This case went to the jury on count 4 of the complaint. The objection to this count, taken by demurrer, is that, since defendant held plaintiff's trunk for less than 24 hours, for which time no charge was made, defendant was a bailee for the benefit of the bailor only, was bound to exercise slight diligence only, and was therefore answerable for gross negligence only, and the complaint exacted too high a degree of care. We think the count is not open to this criticism even though "negligently" were construed as defendant (appellant) seems to construe it. Enough appears on the face of the count — pretermitting consideration of defendant's relations with carriers, which is left to inference — to disclose a contingent benefit, to accrue to the bailee, sufficient to charge defendant as upon a lucrative bailment. Prince v. Ala. State Fair, 106 Ala. 340, 17 So. 449, 28 L.R.A. 716. Defendant best knew what care it had taken of *Page 365 plaintiff's property, and an allegation that it had negligently failed and refused to deliver on demand was sufficient. Leach v. Bush, 57 Ala. 145; Seals v. Edmondson, 71 Ala. 509.

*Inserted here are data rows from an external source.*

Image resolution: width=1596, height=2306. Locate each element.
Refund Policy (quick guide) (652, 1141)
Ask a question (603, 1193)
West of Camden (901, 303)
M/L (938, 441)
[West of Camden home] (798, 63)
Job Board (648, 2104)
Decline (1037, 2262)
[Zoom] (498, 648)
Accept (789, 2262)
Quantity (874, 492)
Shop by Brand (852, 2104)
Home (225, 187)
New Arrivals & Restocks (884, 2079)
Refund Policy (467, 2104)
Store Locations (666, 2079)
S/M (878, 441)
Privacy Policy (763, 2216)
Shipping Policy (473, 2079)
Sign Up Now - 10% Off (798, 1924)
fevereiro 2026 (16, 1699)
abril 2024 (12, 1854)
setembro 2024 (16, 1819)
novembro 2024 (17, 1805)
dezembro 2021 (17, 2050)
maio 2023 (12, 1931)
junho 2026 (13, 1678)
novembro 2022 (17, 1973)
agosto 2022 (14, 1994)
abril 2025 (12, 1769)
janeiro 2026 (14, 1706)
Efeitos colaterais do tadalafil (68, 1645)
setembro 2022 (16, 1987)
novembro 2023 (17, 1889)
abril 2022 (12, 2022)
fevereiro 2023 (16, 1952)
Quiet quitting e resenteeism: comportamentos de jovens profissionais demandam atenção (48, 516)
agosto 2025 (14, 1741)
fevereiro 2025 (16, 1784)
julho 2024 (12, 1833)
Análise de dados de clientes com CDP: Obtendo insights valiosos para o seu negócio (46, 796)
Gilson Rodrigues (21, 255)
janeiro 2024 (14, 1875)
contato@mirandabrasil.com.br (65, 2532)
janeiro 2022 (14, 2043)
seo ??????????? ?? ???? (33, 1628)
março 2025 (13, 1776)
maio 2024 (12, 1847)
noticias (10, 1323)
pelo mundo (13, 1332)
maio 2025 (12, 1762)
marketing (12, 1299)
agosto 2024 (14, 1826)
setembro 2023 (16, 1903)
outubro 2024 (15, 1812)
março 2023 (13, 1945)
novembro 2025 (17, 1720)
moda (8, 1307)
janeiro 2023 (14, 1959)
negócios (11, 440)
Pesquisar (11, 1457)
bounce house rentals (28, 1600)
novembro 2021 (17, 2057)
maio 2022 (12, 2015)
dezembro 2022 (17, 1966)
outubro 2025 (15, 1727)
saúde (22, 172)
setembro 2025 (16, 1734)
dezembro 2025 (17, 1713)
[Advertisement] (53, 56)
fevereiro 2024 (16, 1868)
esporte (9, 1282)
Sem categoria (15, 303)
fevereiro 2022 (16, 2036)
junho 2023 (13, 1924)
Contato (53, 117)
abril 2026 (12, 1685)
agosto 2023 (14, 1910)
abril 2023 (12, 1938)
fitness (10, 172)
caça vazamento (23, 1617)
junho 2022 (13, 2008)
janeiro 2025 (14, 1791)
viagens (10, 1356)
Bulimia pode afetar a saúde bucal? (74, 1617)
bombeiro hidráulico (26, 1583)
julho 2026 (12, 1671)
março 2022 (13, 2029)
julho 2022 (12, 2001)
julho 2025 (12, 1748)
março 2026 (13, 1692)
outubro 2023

It is enough to say of defendant's special plea 6 that defendant could not by contract relieve itself of its common-law liability for its own negligence. 6 C. J. 1112; A. G. S. v. Thomas, 83 Ala. 343, 3 So. 802; Gen. Acts 1915, p. 710, § 3. Herein we assume that defendant was engaged in a public business, connected with the common carriage of passengers, and hence not controlled by the authority of Seals v. Edmondson, supra, on this point.
Defendant's special plea 9 was insufficient because the facts therein alleged do not show a fraudulent imposition on defendant of a contract contrary to the rule of its business, and, in any event, the facts alleged do not suffice to relieve defendant altogether of the duty to account to plaintiff for her property, as the plea purports to do. It will hardly be contended that, because plaintiff expected or intended to get her trunk transferred by the railroad as the baggage of another who expected or intended to ride on a pass which had expired, defendant was relieved of all duty to account to plaintiff for her trunk. Such consequence could hardly be attached to an abortive intent to commit fraud on plaintiff's part. And yet such is the purport of this plea. We assume that the trial court sustained some such objection to the plea; the grounds of the demurrer not being set out in the record.
Plaintiff was entitled to the general charge against plea 7 for the reason that there was no evidence to sustain the allegation that defendant received plaintiff's trunk "to be transported * * * upon a pass for free transportation," said pass providing that "there should be no liability for the loss of any property transported under said pass," nor was there any evidence that plaintiff's trunk was lost in transportation. Like considerations dispose of the assignment of error based upon the giving of the general charge against a verdict for defendant on plea 2.
There was no evidence going to show that plaintiff's trunk ever came within the rule set up in plea 4 limiting liability to $100 in the event the owner declared no greater value upon delivery to the carrier. When plaintiff or her agent applied for the trunk in order to have it delivered to the carrier for transportation, it had been lost already. In other words, charge 2, requested by defendant, was a mere abstraction, and there was no error in its refusal. Nor was there any evidence in support of charges 3, 4, and 5, refused to defendant.
The general charge on the whole case was properly refused.
Affirmed.
ANDERSON, C. J., and GARDNER and MILLER, JJ., concur.